Instruções da tarefa :: Reproduza, sem alterações, o trecho do texto sobre fronteiras que vai de "Para Raffestin (1993), as" a "e do tempo.".

A fronteira é um conceito clássico para a Geografia Política, estudada e discutida por muitos teóricos devido sua importância por representar a área marginal de domínio territorial e limítrofe para o exercício de poder do Estado. As fronteiras podem variar de extensão conforme a disposição do espaço geográfico, e podem ser demarcadas quando países vizinhos conseguem estabelecer os limites políticos internacionais. Muitos conflitos no mundo tiveram como motivação a conquista de territórios e a expansão das fronteiras dos países.
A fonte de poder material de cada Estado está em seu território, porção do espaço terrestre e marítimo onde ocorrem as relações de poder, a convivência entre os grupos humanos, a extração dos recursos naturais que possibilitam o desenvolvimento social e o crescimento econômico, mas, sobretudo, é a base física que justifica a existência deste ator no sistema internacional. Nesse sentido, a discussão sobre fronteiras é fundamental para as relações internacionais porque são as áreas geográficas onde encontram-se o início e o fim da soberania de cada Estado.
Para Raffestin (1993), as fronteiras são zonas importantes devido ao seu valor histórico, a possibilidade de intenso intercâmbio de pessoas e produtos, o limite da integridade territorial e da soberania de um Estado, além de outras funções. O limite possui uma conotação política porque é traçado para marcar os territórios, serve para manifestar modos de produção e relações de poder cristalizadas no território, porém pode ser modificado ou ultrapassado. Já as fronteiras podem ser manipuladas e passam por fases de funcionalização e disfuncionalização decorrentes de mudanças socioeconômicas e sociopolíticas. Ambos, limite e fronteira, afetam o território e são produtos do espaço e do tempo.

Itens listados ::
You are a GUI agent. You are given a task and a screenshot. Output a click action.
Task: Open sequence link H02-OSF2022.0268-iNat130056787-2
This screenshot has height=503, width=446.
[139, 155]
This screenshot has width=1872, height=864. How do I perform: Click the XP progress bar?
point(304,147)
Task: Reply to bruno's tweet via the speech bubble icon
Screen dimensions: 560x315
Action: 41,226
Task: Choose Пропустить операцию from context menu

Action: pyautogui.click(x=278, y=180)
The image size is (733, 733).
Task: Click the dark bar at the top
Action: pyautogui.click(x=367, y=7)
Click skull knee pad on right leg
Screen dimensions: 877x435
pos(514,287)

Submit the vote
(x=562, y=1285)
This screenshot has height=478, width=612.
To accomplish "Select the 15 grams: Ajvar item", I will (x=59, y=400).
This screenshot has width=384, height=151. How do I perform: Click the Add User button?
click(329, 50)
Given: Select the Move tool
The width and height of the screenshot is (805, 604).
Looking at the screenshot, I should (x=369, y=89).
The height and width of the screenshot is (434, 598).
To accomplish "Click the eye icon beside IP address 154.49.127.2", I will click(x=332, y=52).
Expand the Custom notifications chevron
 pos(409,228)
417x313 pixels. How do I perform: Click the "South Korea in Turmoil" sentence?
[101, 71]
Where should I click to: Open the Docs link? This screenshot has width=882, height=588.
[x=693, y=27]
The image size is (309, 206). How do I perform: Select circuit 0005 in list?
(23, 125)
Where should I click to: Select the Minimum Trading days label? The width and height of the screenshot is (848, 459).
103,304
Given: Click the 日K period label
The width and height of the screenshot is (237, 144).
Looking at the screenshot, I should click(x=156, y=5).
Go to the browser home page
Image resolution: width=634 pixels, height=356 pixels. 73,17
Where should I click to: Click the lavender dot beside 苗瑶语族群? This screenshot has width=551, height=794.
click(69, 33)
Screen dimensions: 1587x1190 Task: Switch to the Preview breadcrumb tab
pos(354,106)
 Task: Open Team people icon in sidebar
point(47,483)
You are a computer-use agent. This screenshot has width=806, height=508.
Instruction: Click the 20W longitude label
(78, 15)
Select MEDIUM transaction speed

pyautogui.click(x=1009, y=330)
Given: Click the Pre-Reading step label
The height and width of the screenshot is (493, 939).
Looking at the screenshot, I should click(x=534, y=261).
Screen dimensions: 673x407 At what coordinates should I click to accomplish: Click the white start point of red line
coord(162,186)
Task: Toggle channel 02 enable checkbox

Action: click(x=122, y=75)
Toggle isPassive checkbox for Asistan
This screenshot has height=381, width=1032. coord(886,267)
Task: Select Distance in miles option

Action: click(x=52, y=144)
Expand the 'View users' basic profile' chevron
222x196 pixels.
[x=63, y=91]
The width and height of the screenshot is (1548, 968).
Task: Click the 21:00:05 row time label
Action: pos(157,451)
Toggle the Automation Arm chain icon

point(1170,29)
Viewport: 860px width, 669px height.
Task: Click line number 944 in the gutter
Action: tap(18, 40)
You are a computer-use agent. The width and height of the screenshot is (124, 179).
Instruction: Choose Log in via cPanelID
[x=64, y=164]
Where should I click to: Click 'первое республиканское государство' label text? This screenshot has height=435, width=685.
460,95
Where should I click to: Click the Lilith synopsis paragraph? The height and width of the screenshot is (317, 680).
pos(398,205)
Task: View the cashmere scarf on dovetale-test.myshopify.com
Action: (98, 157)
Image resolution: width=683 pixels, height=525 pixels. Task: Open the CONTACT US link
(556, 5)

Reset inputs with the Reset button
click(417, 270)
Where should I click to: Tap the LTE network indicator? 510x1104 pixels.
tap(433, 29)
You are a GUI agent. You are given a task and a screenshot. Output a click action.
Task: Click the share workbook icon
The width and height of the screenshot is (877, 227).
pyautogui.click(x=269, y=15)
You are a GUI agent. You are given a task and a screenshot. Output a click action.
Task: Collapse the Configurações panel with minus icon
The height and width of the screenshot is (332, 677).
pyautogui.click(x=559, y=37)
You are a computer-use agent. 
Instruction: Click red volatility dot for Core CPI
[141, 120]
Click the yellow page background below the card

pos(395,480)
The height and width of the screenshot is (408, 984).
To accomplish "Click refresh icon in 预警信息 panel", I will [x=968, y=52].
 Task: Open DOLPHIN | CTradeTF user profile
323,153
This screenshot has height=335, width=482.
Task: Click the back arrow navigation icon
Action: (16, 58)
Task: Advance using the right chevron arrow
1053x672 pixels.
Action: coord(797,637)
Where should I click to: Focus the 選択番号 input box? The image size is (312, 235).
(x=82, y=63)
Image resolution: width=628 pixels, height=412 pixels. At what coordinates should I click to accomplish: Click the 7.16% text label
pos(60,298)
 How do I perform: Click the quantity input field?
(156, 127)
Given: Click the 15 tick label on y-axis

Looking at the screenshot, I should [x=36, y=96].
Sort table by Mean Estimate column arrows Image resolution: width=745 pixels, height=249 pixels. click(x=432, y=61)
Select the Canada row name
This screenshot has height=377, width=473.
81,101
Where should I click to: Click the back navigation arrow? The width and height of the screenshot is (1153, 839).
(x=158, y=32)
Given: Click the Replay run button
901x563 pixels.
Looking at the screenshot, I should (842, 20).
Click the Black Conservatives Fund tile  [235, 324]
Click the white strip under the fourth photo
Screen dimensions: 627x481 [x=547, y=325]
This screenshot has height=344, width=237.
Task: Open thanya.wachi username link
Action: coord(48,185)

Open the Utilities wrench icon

Resposta da tarefa ::
Para Raffestin (1993), as fronteiras são zonas importantes devido ao seu valor histórico, a possibilidade de intenso intercâmbio de pessoas e produtos, o limite da integridade territorial e da soberania de um Estado, além de outras funções. O limite possui uma conotação política porque é traçado para marcar os territórios, serve para manifestar modos de produção e relações de poder cristalizadas no território, porém pode ser modificado ou ultrapassado. Já as fronteiras podem ser manipuladas e passam por fases de funcionalização e disfuncionalização decorrentes de mudanças socioeconômicas e sociopolíticas. Ambos, limite e fronteira, afetam o território e são produtos do espaço e do tempo.